Самая безобидная из них касалась национального вопроса. В Германию она приехала в 1898 году из Цюриха, где получила докторскую степень «за первоклассную диссертацию о промышленном развитии Польши» (по словам профессора Юлиуса Вольфа, нежно вспоминающего в автобиографии о своей самой способной ученице); эта работа стяжала редкое «признание в виде немедленной коммерческой публикацию», и к ней до сих пор обращаются специалисты по польской истории. Главный тезис заключался в том, что экономический рост Польши целиком зависит от русского рынка и что любая попытка «образовать государство по национальному или языковому признаку означает отказ от всякого развития и прогресса на ближайшие пятьдесят лет» (ее экономическую правоту более чем подтвердило хроническое недомогание Польши между двумя мировыми войнами). Затем она стала специалистом по Польше в немецкой партии и партийной пропагандисткой среди польского населения в Восточной Германии, вступив в нелегкий союз с людьми, которые мечтали «онемечить» поляков вплоть до полного их исчезновения и «с радостью уступят тебе всех поляков в мире, включая и польских социалистов», как выразился один из секретарей СДПГ. Несомненно, «блеск официального одобрения для Розы был ложным блеском».

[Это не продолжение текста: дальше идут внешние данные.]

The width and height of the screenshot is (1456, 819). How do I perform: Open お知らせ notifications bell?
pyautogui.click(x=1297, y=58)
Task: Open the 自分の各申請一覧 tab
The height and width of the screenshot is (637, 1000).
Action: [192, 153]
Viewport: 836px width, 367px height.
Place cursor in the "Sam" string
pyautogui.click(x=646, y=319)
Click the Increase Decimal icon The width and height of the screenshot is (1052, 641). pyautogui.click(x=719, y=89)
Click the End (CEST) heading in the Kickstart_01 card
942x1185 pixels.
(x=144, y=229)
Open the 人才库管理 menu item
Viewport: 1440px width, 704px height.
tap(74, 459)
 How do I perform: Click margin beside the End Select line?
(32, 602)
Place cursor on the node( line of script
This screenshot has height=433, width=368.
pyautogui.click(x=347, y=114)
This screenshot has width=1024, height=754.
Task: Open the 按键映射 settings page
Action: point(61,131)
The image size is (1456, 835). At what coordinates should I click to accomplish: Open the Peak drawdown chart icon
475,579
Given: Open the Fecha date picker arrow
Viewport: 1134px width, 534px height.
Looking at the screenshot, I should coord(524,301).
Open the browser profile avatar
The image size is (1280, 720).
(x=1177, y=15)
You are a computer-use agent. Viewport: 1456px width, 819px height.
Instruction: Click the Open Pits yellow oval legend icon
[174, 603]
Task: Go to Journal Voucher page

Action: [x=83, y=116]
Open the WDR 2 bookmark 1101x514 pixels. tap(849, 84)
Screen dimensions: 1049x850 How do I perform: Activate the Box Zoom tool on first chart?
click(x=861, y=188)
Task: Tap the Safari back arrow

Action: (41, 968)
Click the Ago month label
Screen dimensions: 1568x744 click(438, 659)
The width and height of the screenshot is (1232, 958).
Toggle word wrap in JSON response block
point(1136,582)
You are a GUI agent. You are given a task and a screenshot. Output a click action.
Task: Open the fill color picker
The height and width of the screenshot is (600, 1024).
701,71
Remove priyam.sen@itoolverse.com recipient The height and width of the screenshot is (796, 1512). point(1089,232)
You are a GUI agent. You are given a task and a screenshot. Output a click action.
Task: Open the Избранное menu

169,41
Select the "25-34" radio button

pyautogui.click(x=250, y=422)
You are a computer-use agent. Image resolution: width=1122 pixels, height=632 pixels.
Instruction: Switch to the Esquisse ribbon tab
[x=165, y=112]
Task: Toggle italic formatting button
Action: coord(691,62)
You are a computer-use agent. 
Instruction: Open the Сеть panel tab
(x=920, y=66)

Гораздо серьезнее оказалось ее обманчивое согласие с партийным руководством в полемике о ревизионизме, в которой она сыграла ведущую роль. Эта знаменитая дискуссия, открытая Эдуардом Бернштейном[16], вошла в историю как спор о выборе между реформами и революцией. Но этот боевой лозунг неточен по двум причинам: он внушает мысль, будто на рубеже веков СДПГ все еще выступала за революцию, что неверно; и он скрывает объективную верность многих положений Бернштейна. Его критика экономической теории Маркса действительно, как он и заявлял, полностью «соответствовала реальности». Он указывал, что «огромный рост общественного богатства сопровождается не сокращением числа крупных капиталистов, а ростом числа капиталистов всех категорий», что «нарастающего сужения круга состоятельных людей и роста нищеты бедняков» не происходит, что современный пролетариат действительно беден, но не пауперизирован» и что лозунг Маркса «У пролетария нет отечества» неверен. Всеобщее избирательное право дало пролетариату политические права, профсоюзы – место в обществе, а новое империалистическое развитие – очевидный интерес в национальной внешней политике. Реакцию немецкой партии на эти неприятные истины прежде всего, разумеется, определяло глубокое нежелание подвергать критическому пересмотру свои теоретические основания, но это нежелание резко обостряла скрытая заинтересованность партии в статус-кво, которому угрожал анализ Бернштейна. На карту был поставлен статус СДПГ как «государства в государстве»: фактически партия превратилась в огромную и хорошо организованную бюрократию, стоящую вне общества и всецело заинтересованную в сохранении такого положения вещей. Ревизионизм à la Бернштейн привел бы партию обратно в немецкое общество, а подобная «интеграция» казалась столь же опасной для интересов партии, как и революция.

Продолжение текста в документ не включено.